Wednesday, August 26, 2009

Clifford Chambers, Warwickshire

Place in the sun

Clifford Manor is at one end of the main street of a village nor far from Stratford-upon-Avon. A timber-framed house of the 15th or 16th century on the site was remodelled in 1903–9, but this building was badly damaged in a fire in 1918. Edwin Lutyens was called in to repair the house, and he and Gertrude Jekyll are also said to be responsible for the gardens.

I don’t know how much of the house as it stands today is Lutyens’ work, but this façade is certainly something he could have designed, taking the familiar English country-house look and giving it individuality with features such as the oeils de boeuf and small triangular pediment.

This house is not open to the public, so I felt privileged to get a glimpse of it. Lutyens designed and modified a lot of country houses, but so many of them are tucked away down long drives or hidden by trees. It’s good that this one, its bricks glowing in the late-afternoon sun, forms such a visual asset to its quiet village of timber-framed and brick houses.


James said...

A beautiful old house.

Bucks Retronaut said...

Lutyens architecture,for me is as good as it gets.
I am always impressed by the sheer range of his energy and talent,ranging from well-mannered domestic buildings such as this one,asociated interior fixtures and fittings,right through to war memorials and viceregal palaces.
Your lovely photo made me catch my breath before I read the description.And then I just thought "Of course.Who else ?"
Many thanks for reminding me.

Thud said...

Lutyens was a true master in the use of brick.I'm pinching the odd idea for the restoration I'm involved in.

Philip Wilkinson said...

BR: Yes, he had a vast range. His houses alone range from 'Georgian' to Arts and Crafts to the unique style of Castle Drogo.

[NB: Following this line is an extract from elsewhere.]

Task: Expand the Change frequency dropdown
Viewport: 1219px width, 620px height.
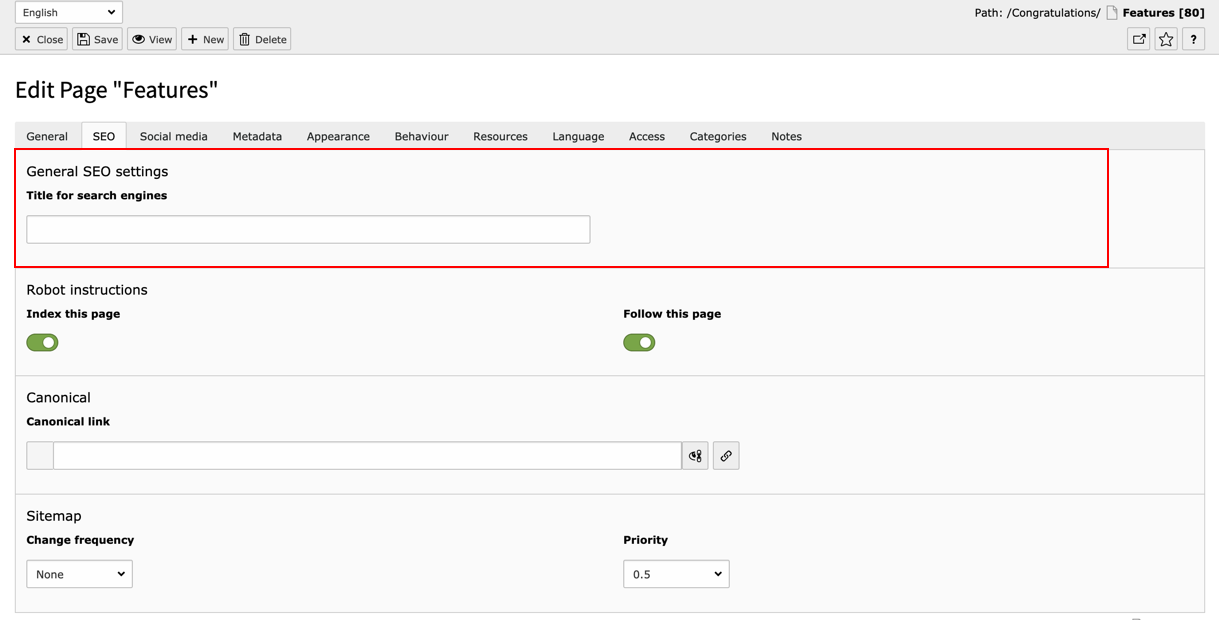Action: click(79, 574)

Thud: I agree about the brickwork. Some of it, including some of his brick vaulting I've seen, is really meticulous.

Peter Ashley said...

Good old Ned. Just look at the size of those chimney stacks. Lovely pic.

Vinogirl said...

The symmetry is gorgeous.

Orrin Hare said...

How utterly ravishing! My lord ... & there is something very Lutyensie about that entrance facade, isn't there?

According to English Heritage, the front of the house is original 18thC: the 1918 fire apparently knocked out a lot of the 16thC timber that was concealed behind the brick facade & burned down one wing, but the front remains original.

But ... c'mon, that roof is pure late-period Lutyens! It's an absolute dead-ringer in proportion (that steep pitch, really more French than English) & materials of Gledstone Hall, Lutyens' austere & achingly beautiful Yorkshire mansion, which began construction in 1925.

Pretty close! So, if I had to guess, I'd say that the fire burned out Clifford Manor's roof along with the rest of the old timber & then Lutyens built his own taller roof over the old facade, to create that frankly extraordinary beauty & balance.

Either way, whether half-built by him or an authentic product of the 18thC, it's clear Clifford Manor had a BIG influence on the design of Gledstone Hall six or seven years later. What a beautiful place ... thank you so much for showing us this!